Rahmen und Blechteile
Rahmen und Blechteile unterschieden sich ebenfalls von den späteren Modellen. Die folgende Liste fässt die Besonderheiten zusammen:
- Vorder Kotflügel ist im vorderen Bereich nach unten gezogen.
- Der Tank besitzt Einprägungen für die MZ-Symbole
- Links zwischen den Sitzen befindet sich ein angeschweisster Aufbockgriff.
- Die Seitenverkleidungen besitzen 2 Chromstreifen pro Seite
- Der Rahmen weist einige Unterschiede zur späteren Version auf.

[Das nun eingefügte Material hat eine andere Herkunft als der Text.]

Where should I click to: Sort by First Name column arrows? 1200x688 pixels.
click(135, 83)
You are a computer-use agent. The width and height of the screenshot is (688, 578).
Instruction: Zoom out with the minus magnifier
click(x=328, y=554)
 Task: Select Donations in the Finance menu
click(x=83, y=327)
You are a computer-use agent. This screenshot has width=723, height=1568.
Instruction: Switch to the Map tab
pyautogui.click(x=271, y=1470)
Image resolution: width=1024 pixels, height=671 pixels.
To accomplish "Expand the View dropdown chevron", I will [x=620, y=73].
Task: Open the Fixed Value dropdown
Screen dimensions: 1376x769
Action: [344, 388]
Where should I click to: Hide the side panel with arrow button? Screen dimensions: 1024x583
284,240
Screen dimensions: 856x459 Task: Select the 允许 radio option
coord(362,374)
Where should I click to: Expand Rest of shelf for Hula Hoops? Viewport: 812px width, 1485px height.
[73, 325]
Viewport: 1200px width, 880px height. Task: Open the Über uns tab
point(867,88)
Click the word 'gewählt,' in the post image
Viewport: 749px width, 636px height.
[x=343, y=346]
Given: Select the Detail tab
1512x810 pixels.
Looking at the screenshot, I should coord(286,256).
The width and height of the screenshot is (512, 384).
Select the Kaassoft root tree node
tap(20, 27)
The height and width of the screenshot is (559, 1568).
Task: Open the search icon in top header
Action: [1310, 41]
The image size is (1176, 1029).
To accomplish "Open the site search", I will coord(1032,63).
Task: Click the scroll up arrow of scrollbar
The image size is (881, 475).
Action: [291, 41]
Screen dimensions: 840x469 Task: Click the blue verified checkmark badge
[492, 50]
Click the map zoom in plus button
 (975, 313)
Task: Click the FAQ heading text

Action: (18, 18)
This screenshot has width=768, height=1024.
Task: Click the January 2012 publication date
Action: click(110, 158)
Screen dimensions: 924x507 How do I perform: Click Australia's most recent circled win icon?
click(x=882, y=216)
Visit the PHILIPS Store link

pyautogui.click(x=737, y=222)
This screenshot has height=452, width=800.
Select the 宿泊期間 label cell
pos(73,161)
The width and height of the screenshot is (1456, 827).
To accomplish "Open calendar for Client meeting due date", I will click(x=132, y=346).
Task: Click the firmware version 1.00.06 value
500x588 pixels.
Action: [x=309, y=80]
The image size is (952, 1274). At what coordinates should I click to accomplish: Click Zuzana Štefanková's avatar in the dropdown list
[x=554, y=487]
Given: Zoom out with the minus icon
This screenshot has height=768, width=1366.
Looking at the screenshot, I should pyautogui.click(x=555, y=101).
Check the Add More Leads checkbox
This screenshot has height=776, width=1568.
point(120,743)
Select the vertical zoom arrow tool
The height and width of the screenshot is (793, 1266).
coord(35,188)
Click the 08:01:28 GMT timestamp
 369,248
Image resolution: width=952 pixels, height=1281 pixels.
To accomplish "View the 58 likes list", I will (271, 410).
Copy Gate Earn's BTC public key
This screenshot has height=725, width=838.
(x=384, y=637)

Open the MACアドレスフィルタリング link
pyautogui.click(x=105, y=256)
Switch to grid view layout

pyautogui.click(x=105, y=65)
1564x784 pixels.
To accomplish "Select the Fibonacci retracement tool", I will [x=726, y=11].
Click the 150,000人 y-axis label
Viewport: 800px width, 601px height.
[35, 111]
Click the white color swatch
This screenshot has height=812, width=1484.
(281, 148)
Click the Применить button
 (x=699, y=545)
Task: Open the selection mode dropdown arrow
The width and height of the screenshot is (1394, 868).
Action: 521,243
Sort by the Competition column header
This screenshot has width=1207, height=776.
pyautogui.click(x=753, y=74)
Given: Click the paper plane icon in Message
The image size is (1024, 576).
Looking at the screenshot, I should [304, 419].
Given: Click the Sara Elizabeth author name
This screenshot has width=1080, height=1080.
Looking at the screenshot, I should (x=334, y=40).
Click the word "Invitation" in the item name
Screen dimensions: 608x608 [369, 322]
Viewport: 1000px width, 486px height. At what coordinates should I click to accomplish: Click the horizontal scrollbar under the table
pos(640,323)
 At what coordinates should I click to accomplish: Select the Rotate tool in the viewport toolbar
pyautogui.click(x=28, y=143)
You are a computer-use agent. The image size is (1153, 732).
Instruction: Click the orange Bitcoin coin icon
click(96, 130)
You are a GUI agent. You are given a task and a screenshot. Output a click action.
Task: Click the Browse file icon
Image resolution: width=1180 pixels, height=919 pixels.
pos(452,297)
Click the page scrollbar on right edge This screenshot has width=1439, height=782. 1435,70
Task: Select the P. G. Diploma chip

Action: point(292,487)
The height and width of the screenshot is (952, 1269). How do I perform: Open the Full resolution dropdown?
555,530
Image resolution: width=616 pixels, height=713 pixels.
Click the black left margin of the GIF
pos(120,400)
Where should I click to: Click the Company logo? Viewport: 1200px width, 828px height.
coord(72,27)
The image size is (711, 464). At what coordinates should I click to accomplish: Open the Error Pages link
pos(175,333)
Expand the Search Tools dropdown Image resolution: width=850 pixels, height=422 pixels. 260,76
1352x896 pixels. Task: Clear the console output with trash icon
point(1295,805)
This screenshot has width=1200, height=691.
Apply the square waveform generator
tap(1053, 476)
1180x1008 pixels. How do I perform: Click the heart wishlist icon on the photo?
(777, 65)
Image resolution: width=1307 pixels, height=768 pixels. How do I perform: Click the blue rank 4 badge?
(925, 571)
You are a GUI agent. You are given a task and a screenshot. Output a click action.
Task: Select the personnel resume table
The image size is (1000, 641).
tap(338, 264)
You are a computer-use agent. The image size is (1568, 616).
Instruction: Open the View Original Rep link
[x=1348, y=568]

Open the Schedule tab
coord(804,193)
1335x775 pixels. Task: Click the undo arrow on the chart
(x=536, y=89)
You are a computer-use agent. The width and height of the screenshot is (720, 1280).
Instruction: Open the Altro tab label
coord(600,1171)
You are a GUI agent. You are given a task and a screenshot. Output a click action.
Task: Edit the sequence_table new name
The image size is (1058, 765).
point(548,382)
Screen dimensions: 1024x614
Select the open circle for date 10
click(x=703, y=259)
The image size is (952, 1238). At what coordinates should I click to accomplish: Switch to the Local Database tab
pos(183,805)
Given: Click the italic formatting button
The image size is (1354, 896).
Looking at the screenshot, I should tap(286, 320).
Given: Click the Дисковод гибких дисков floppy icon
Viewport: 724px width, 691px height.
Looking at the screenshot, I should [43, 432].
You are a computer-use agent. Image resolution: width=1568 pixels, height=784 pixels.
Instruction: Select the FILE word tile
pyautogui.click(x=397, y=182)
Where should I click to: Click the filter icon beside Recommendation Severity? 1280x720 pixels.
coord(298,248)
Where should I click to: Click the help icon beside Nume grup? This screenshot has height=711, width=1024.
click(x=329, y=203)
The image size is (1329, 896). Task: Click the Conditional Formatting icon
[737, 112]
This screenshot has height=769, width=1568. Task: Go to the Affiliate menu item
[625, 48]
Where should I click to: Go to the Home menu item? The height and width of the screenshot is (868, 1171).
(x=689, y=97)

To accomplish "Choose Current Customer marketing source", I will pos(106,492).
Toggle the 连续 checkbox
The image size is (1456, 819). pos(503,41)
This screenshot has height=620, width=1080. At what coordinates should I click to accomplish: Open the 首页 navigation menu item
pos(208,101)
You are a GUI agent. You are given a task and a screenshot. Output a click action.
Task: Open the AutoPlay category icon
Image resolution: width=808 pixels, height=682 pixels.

- Der Luftfilter sitzt direkt im Ansuagkasten unter den Verkleidungen und nicht im vorderen Sitz. (Der vordere Sitz hat daher auch keine Löcher zur Luftansaugung)
- Die Sitze sind innen anders gearbeitet als bei der späteren Ausführung
Stoßdämpfer
Die Stoßdämpfer unterscheiden sich äußerlich vollständig von der späteren Ausführung. Die Verstellung erfolgt über einen grob gerändelten Aluring. Auf der unteren Chromhülse befindet sich eine Prägung „H <-> W“. Diese zeigt an, in welche Richtung die Einstellung von weich nach hart erfolgt.
Hauptständer
Der Hauptständer ist wesentlich schlanker ausgeführt. Die Feder ist durch zwei Hülsen verkleidet. Es ist ein langer Ausleger angeschweisst, der unter dem linken Auspuff hervorsteht. Dadurch kann der Hauptständer mit dem Fuss ausgeklappt werden.
Laut Ersatzteilliste von 1957 sind alle Bowdenzüge mit einem Magura Bowdenzugschmiernippel versehen. Magura ist eine Firma aus der BRD und stattete damals Motorräder aus Westproduktion mit Armaturen aus. Das Unternehmen gibt es bis heute. Es stellt z.B. hochwertige hydraulische Bremsen für Mountainbikes her.
Der Bowdenzugschmiernippel wird auf die Seilzughülle gesteckt. Vorher wird die Hülle mit einer Bohrung versehen. Mit einer Ölpresse kann der Zug durchgeölt werden. Warum diese Schmiernippel später nicht mehr verbaut wurden kann ich nicht sagen – vermutlich wollte man sie nicht mehr importieren und konnte/ durfte sie nicht selber fertigen.
An meiner Doppelport ist nur der Lufthebel mit einem entsprechenden Zug ausgestattet. Auffällig ist, dass die Hülle dunkelbraun mit einem rötlichen Muster ist. Die übrigen Züge sind schwarz und haben keine Schmiernippel. Entweder wurden die Züge schonmal gewechselt (was bei einem KM-Stand von 16.000 jedoch unwahrscheinlich ist) oder es wurden 1956 schon teilweise neuere Züge verbaut. Auf dem Foto ist der Schmiernippel zu sehen.
Möglicherweise wurden bis 1956/57 auch komplette Magura-Bowdenzüge aus der BRD importiert.
Unterbrecher
Der Zündunterbrecher unterscheidet sich ebenfalls von der später verbauten Variante, die bei MZ bis zur ETZ verbaut wurde.
An meiner Doppelport wurde irgendwann ein neuer Unterbrecher verbaut, die wesentlichen Bestandteile des Originals befanden sich aber noch im Zubehör der Maschine. Die fehlenden Kleinteile des alten Unterbrechers liessen sich aus der Ersatzteilliste leider nur erahnen.
Ich habe herausgefunden, dass der Unterbrecher von der BK 350 übernommen wurde. Auf dem ersten Teilemarkt 2009 in Wünsdorf hatte ich Glück und habe eine BK 350-LIMA mit originalem Unterbrecher entdeckt. Die Feder war allerdings gebrochen und am Hammer fehlte das Metallband für die Masseverbindung. Diese beiden Teile hatte ich aber noch. Ich konnte den Verkäufer überzeugen, mir den Unterbrecher einzeln zu verkaufen. Am Abend habe ich die kaputten Teile ausgetauscht und nun ist der Unterbrecher komplett und hoffentlich wieder funktionstüchtig.
Nachtrag: Der Unterbrecher ist funktionstüchtig! Der Motor läuft also tatsächlich wieder mit diesem seltenen Kontakt.